Of course, most people’s lives involve them earning more the older they get, so the rough calculations don’t bear all that much relation to the real world. But it’s enough to point out one thing: lowering the threshold at which people start “repaying” their loans doesn’t mean they pay it off earlier; it means they pay more. That graduate on £26,500 for life would pay off a little under £15,000 of their £27,000 loan if the threshold was at £21,000, but they’d pay off almost £23,000 over the following 30 years if the threshold was dropped back down to £18,000.

All of which is to say that for a vast number of graduates, the “student loan repayment” is a tax, plain and simple. And that’s OK (sort of): if you’re going to make people pay for education, doing it through a tax isn’t much different to doing it through a warped state-backed loan. But it does mean that mucking around with the thresholds like this isn’t “hastening repayment”, it’s a tax increase on graduates.

The idea of a “generational conflict” comes up relatively frequently around conflicts like this, and one reason why the young are often on the losing side is that older Brits have the language of expectations and promises on their side; so it’s “fair” to cut benefits in a way pensions never would be, because the elderly were promised those pensions.
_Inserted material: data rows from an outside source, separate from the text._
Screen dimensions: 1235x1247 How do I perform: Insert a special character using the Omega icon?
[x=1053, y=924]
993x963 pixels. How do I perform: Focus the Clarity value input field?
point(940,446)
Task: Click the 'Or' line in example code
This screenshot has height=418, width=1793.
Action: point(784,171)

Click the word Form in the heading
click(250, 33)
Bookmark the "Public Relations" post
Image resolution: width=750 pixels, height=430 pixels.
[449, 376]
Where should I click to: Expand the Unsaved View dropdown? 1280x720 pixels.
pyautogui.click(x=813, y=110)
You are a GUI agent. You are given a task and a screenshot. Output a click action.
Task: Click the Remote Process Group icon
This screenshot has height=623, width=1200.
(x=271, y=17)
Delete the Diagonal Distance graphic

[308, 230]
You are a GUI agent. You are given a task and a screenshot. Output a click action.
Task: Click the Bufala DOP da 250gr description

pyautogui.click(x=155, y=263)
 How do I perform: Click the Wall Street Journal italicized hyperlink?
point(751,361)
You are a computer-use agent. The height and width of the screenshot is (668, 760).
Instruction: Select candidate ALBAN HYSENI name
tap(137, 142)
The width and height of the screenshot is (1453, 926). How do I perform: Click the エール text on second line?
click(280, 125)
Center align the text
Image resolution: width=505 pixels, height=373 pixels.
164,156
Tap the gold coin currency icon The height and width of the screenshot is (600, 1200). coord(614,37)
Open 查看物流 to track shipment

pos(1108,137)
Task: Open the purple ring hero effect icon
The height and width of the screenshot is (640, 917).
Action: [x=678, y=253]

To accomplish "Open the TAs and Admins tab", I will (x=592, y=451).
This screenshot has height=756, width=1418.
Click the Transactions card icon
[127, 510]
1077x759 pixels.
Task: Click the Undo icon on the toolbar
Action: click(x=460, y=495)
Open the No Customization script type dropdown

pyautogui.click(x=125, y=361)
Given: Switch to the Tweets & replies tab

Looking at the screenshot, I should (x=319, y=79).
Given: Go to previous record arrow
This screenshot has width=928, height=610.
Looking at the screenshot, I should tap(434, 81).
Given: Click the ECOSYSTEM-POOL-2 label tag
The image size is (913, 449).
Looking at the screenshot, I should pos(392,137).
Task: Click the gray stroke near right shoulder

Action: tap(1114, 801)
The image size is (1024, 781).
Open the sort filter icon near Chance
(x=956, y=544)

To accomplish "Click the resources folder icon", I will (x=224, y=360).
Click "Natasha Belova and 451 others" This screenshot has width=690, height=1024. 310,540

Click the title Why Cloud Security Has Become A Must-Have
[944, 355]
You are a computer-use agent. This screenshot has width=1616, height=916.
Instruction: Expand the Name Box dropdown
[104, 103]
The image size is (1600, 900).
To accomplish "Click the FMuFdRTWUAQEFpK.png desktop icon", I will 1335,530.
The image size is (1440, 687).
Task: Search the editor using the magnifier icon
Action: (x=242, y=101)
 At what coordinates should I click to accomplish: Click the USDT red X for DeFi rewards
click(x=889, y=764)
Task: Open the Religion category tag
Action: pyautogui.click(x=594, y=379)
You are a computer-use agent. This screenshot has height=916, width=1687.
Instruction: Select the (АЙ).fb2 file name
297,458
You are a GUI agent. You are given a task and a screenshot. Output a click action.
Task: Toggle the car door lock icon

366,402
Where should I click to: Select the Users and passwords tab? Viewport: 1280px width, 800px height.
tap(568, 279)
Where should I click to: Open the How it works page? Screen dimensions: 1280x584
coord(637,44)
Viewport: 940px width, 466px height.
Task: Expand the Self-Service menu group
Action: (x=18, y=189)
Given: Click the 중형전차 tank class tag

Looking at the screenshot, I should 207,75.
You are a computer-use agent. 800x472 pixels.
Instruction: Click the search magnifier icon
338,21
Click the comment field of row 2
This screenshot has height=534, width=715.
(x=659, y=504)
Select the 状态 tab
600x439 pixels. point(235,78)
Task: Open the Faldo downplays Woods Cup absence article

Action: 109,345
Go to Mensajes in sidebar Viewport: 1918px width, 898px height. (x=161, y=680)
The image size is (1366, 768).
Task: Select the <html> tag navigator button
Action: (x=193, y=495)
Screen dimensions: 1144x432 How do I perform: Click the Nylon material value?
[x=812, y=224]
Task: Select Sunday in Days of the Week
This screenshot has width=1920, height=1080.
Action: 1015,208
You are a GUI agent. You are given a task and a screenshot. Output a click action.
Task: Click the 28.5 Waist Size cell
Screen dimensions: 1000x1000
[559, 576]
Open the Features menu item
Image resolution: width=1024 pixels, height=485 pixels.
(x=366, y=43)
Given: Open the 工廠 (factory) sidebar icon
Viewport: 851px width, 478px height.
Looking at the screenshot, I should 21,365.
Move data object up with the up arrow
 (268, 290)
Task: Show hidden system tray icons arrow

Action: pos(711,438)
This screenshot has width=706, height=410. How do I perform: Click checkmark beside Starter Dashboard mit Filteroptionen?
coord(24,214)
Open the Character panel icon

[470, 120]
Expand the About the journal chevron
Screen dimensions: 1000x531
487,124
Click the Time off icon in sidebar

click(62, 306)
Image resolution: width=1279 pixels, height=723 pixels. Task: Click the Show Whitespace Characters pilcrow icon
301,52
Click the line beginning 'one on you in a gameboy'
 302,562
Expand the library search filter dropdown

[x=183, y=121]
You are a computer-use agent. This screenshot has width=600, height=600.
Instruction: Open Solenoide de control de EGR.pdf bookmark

But this is one where the promises were made to the young. When today’s students went to university, they were promised that they would pay back their loans with income over £21,000, and that that would be uprated with inflation. Breaking that promise to deal with the fact that the government didn’t cost its higher education plans properly would be disastrous.

How are vice-chancellors dealing with that? Subterfuge:

The head of one modern university says: “There is quite a lot of evidence that students and parents don’t really understand the new financial system, so you could play around with it quite easily.”

If there’s a better justification for teaching yourself the basics of finance, I haven’t seen one.